Boston Bozo 13 FullSizeRender

It’s interesting to look back to December 6, when temperatures touched 53°F (12°C) and December was averaging +4.3 of normal, and the ponds were barely skimmed with ice. Now the month concludes -4.6 of normal, and the ice on ponds is a foot thick. What the heck happened?

One thing that happened is that the winds turned north and stubbornly stayed from the north. Our “warm-ups” involve moderated Chinook air that had crossed an entire continent, and winds just north of west. We haven’t had all that much snow, but it sits and refuses to melt. The last five days of the month have averaged over 20 degrees below normal. That will dent your wallet, when you pay for heat.

Snow is still in the cards for next Thursday, (bitter cold powder, not the sticky stuff children like), followed by another arctic blast, and the long range is now hinting at another storm at the start of next week, followed by another arctic blast.

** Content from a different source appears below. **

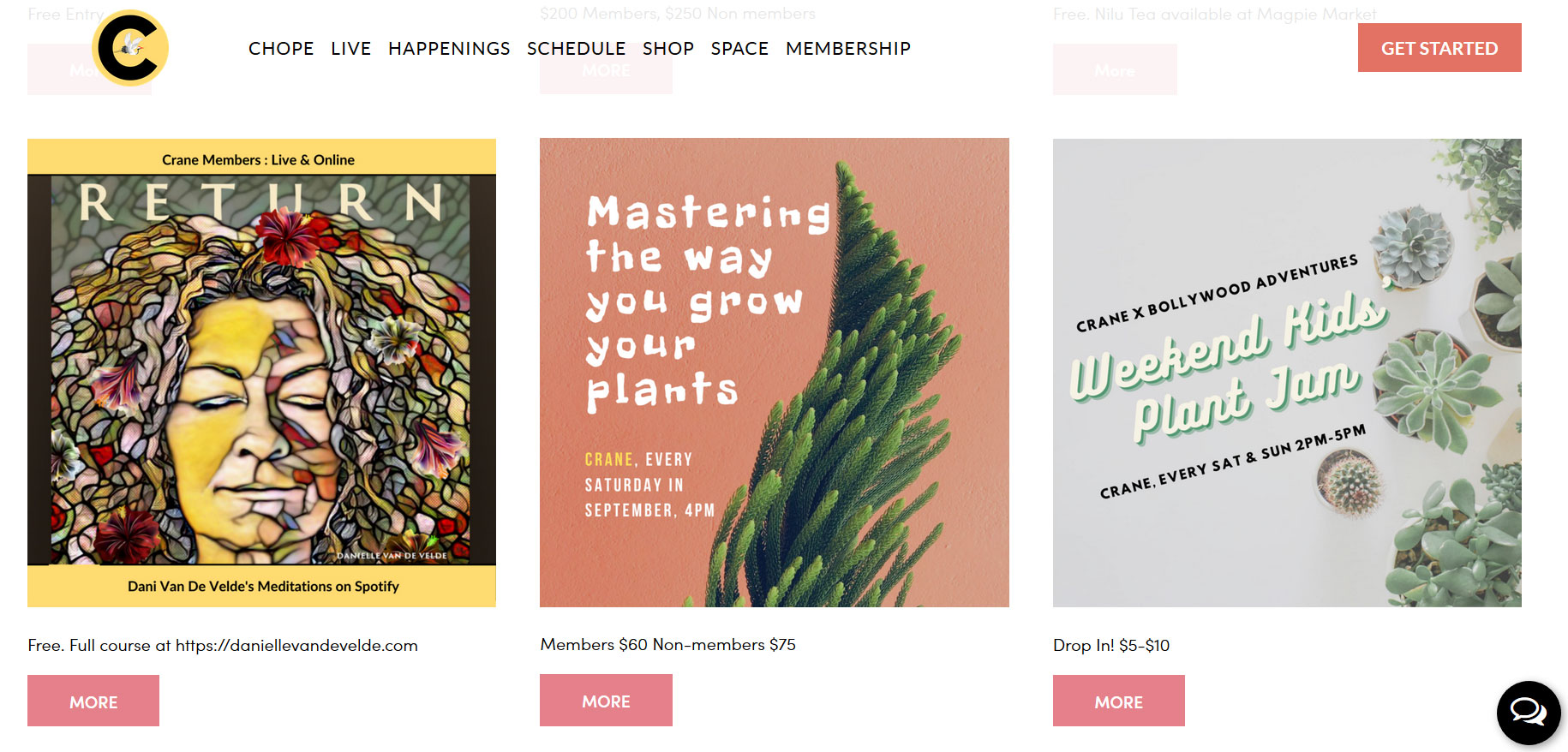
Task: Click MORE under the meditation course
Action: pos(93,701)
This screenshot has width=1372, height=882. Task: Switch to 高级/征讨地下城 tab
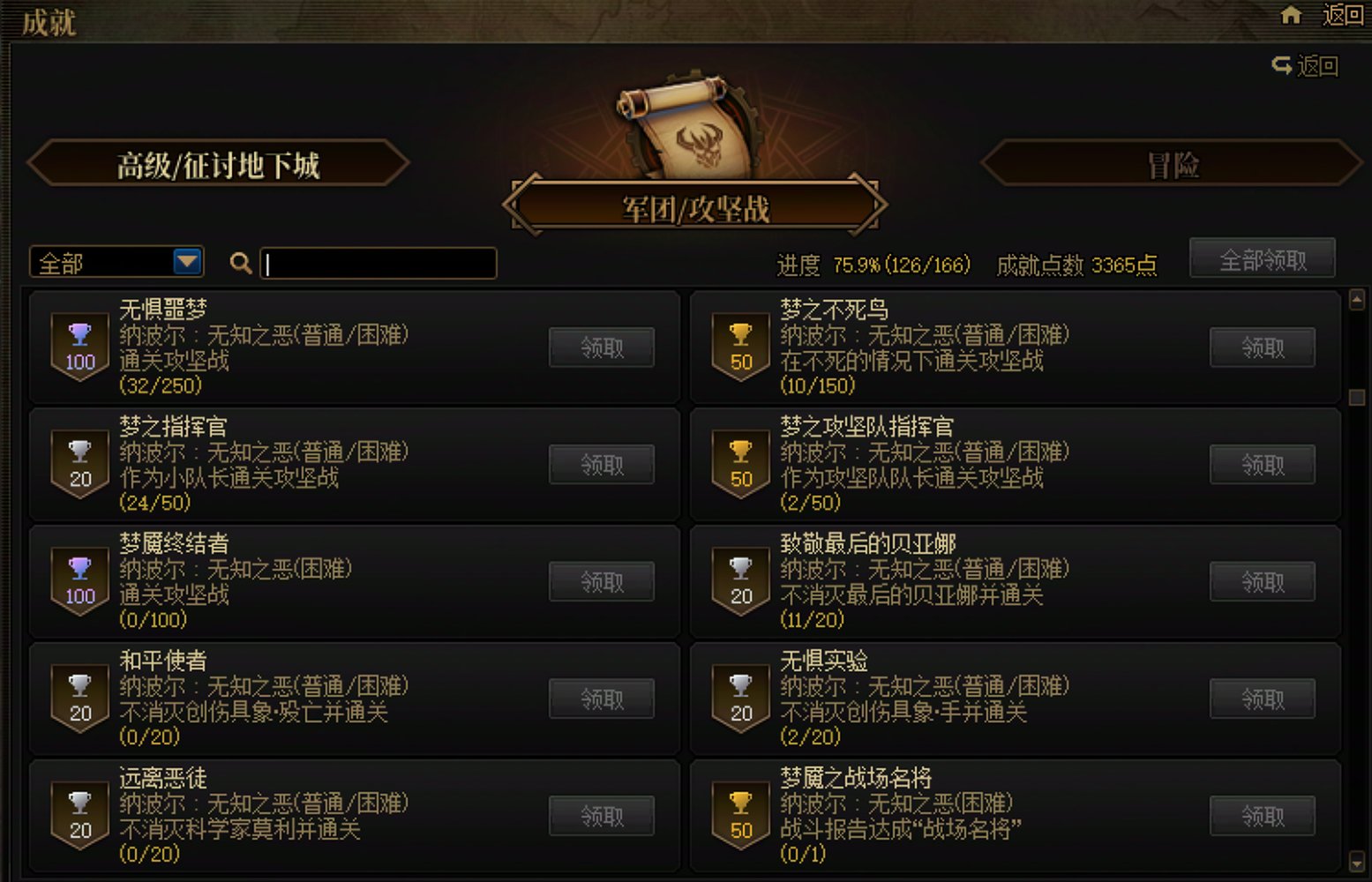(219, 164)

Boston Bozo 14 FullSizeRender

The map shows the remarkable magnitude of this arctic blast, with the cold front nearly across the Gulf of Mexico to the Yucatan.  (Also rising air over the “warm” Great Lakes continuing to fuel a weak low all their own.)

20180101 satsfc

It looks to me like the cold will not hurry to relent. Up at the Pole the flow continues from Siberia to Canada, refueling the source of cold air. However over at the Weatherbell site Thomas E Downs, V posted a very cool analysis of the bitter winter of 1917-1918, (week free trial available). The cold may have caused people back then to stay indoors in close contact, and contributed to the spread and mutation of the so-called “Spanish ‘Flu”, as troops were mobilized and sent overseas. The  pandemic reduced the world population by roughly 5%. Not the nicest winter, or spring. (My Grandfather nearly died of the ‘flu in France.) But one thing Thomas Downs points out is though the cold remained brutal right through January, the pattern-flip in February must have felt like heaven to people in the northeast USA. (Last 10 days of January to right; Mid-February to left.)

 

It also is likely that those who do best in harsh winters are those who avoid skulking indoors, and instead embrace the discomfort, and go out to take pictures, to show to their grandchildren. I’m glad people took pictures in 1918.